1) Vous
ferez une synthèse concise, objective et ordonnée des documents suivants :
Document 1 :
Ici commence le court bonheur de ma vie; ici viennent
les paisibles mais rapides moments qui m'ont donné le droit de dire que j'ai
vécu. Moments précieux et si regrettés! ah! recommencez pour moi votre aimable
cours; coulez plus lentement dans mon souvenir, s'il est possible, que vous ne
fîtes réellement dans votre fugitive succession. Comment ferai-je pour
prolonger à mon gré ce récit si touchant et si simple, pour redire toujours les
mêmes choses, et n'ennuyer pas plus mes lecteurs en les répétant, que je ne
m'ennuyais moi-même en les recommençant sans cesse? Encore si tout cela
consistait en faits, en actions, en paroles, je pourrais le décrire et le rendre
en quelque façon; mais comment dire ce qui n'était ni dit ni fait, ni pensé
même, mais goûté, mais senti, sans que je puisse énoncer d'autre objet de mon
bonheur que ce sentiment même? Je me levais avec le soleil, et j'étais heureux;
je me promenais, et j'étais heureux; je voyais maman, et j'étais heureux; je la
quittais, et j'étais heureux; je parcourais les bois, les coteaux, j'errais
dans les vallons, je lisais, j'étais oisif, je travaillais au jardin, je
cueillais les fruits, j'aidais au ménage, et le bonheur me suivait partout: il
n'était dans aucune chose assignable, il était tout en moi-même, il ne pouvait
me quitter un seul instant.
Rien de tout ce qui m'est arrivé durant cette époque
chérie, rien de ce que j'ai fait, dit et pensé tout le temps qu'elle a duré
n'est échappé de ma mémoire. Les temps qui précèdent et qui suivent me
reviennent par intervalles; je me les rappelle inégalement et confusément; mais
je me rappelle celui-là tout entier comme s'il durait encore. Mon imagination,
qui dans ma jeunesse allait toujours en avant, et maintenant rétrograde,
compense par ces doux souvenirs l'espoir que j'ai pour jamais perdu. Je ne vois
plus rien dans l'avenir qui me tente; les seuls retours du passé peuvent me
flatter, et ces retours si vifs et si vrais dans l'époque dont je parle me font
souvent vivre heureux malgré mes malheurs.

• **Matériel fourni**
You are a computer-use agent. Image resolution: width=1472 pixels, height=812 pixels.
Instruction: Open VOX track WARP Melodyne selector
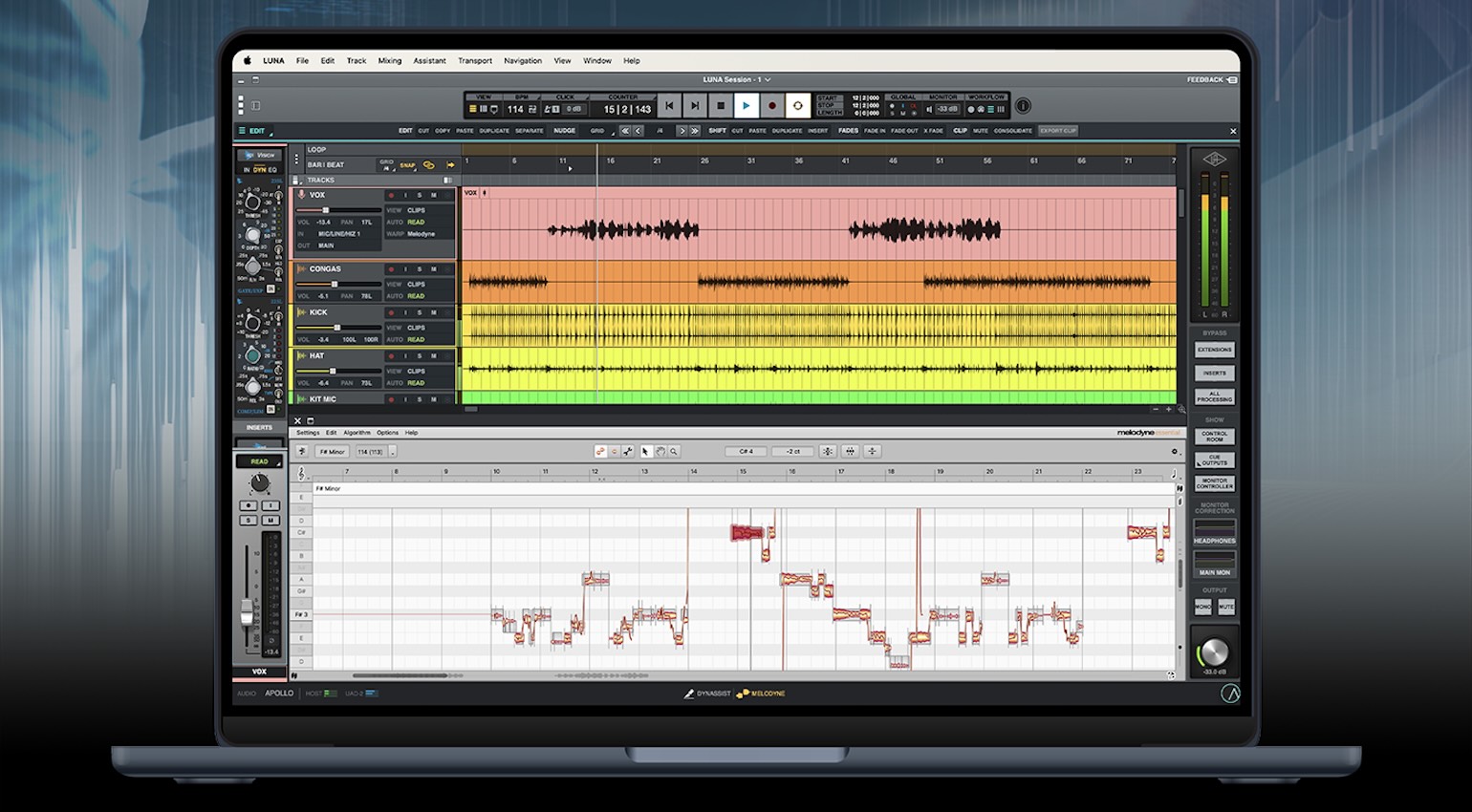point(421,234)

• **Consigne**
Poursuivez le texte à lire sur le souvenir d'une époque heureuse, en enchaînant directement après sa dernière phrase.

• **Production attendue**
Je donnerai de ces souvenirs un seul exemple qui
pourra faire juger de leur force et de leur vérité. Le premier jour que nous
allâmes coucher aux Charmettes, maman était en chaise à porteurs, et je la
suivais à pied. Le chemin monte: elle était assez pesante, et craignant de trop
fatiguer ses porteurs, elle voulut descendre à peu près à moitié chemin, pour
faire le reste à pied. En marchant, elle vit quelque chose de bleu dans la
haie, et me dit: Voilà de la pervenche encore en fleur. Je n'avais jamais vu de
la pervenche, je ne me baissai pas pour l'examiner, et j'ai la vue trop courte
pour distinguer à terre des plantes de ma hauteur. Je jetai seulement en
passant un coup d'œil sur celle-là, et près de trente ans se sont passés sans
que j'aie revu de la pervenche ou que j'y aie fait attention. En 1764, étant à
Cressier avec mon ami M. du Peyrou, nous montions une petite montagne au sommet
de laquelle il a un joli salon qu'il appelle avec raison Belle-Vue. Je
commençais alors d'herboriser un peu. En montant et regardant parmi les
buissons, je pousse un cri de joie: Ah! voilà de la pervenche! et c'en était en
effet. Du Peyrou s'aperçut du transport, mais il en ignorait la cause; il
l'apprendra, je l'espère, lorsqu'un jour il lira ceci. Le lecteur peut juger,
par l'impression d'un si petit objet, de celle que m'ont faite tous ceux qui se
rapportent à la même époque.
Rousseau, Les
Confessions, livre VI, 1782.
Document 2 :
[Guidé par le
poète latin Virgile, Dante visite les enfers. Au deuxième cercle, il rencontre
les âmes des luxurieux. Parmi elles se trouvent celles de Paolo et Francesca
(Françoise), des amants adultères tués par Gianciotto, frère de Paolo et mari
de Francesca.]
Ainsi
parlait cette ombre, d’une voix douloureuse ; et moi je baissai la tête
avec tant de consternation, que le poète me dit :
— A quoi
penses-tu ?
— Hélas,
répondis-je, en quel moment et de quelle douce ivresse ils ont passé aux
angoisses de la mort !
Levant
ensuite mes yeux sur eux :
— Ô
Françoise, repris-je, le récit de vos malheurs m’invite à la pitié et aux
larmes ; mais dites-moi, quand vos soupirs secrets se taisaient encore,
comment l’amour a-t-il osé vous parler son coupable langage ?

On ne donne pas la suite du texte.